Turning Up the Heat for New Taxes

The AIAWA is paying close attention to the State Budget; there is concern that the deficit will cause legislators to target architects with a new taxes. The latest news is not encouraging. Other groups have also been watching the budget and during the recent gubernatorial campaign the state’s financial situation was a hot topic. At the time of the election, forecasters predicted there would be a $3.2 billion gap between expected revenue and planned spending. They underestimated.

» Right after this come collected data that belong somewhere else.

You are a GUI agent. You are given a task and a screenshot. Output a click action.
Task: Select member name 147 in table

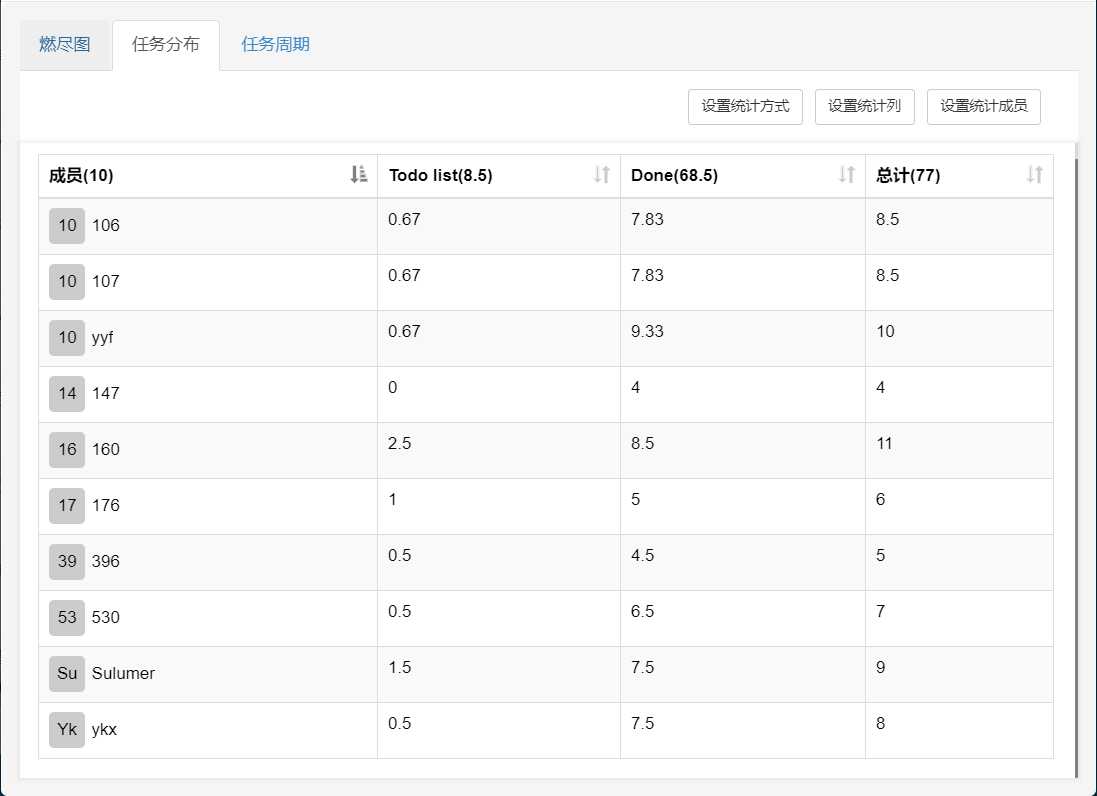coord(105,394)
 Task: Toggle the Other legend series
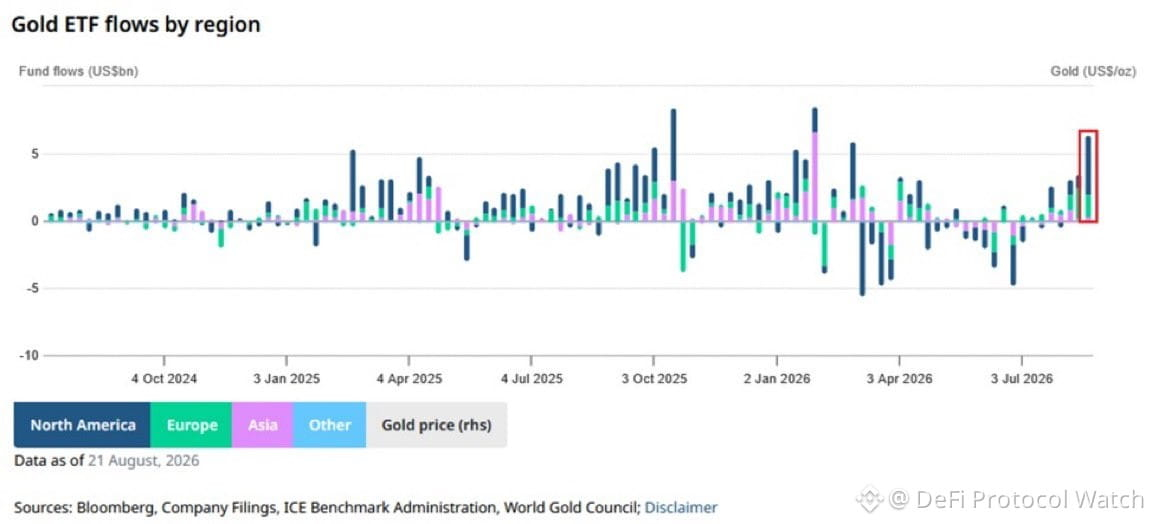point(329,425)
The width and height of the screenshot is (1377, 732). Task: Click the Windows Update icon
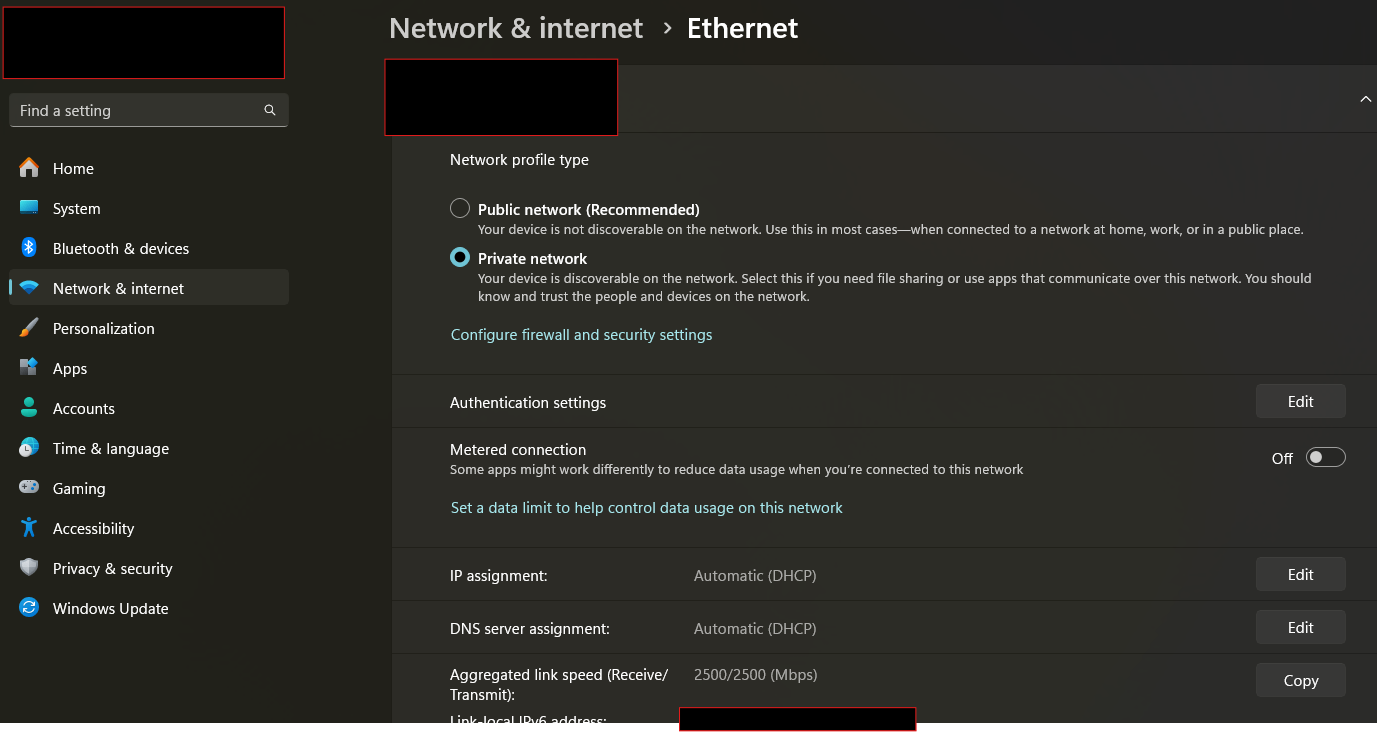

Yesterday, the State Revenue Forecast Council, as reported by the Seattle Times and other news outlets, stated that
the state’s budget deficit now is a whopping $5.1 billion. And, there will be one more forecast before the budget is finalized – meaning the budget hole may grow even more. The Seattle Times also pointed out that, “State spending has increased by $8 billion since Gregoire was elected governor in 2004.”

AIAWA previously warned about the impact of a big budget deficit on the profession. Even before the latest forecast, legislative leaders were predicting the need for new taxes.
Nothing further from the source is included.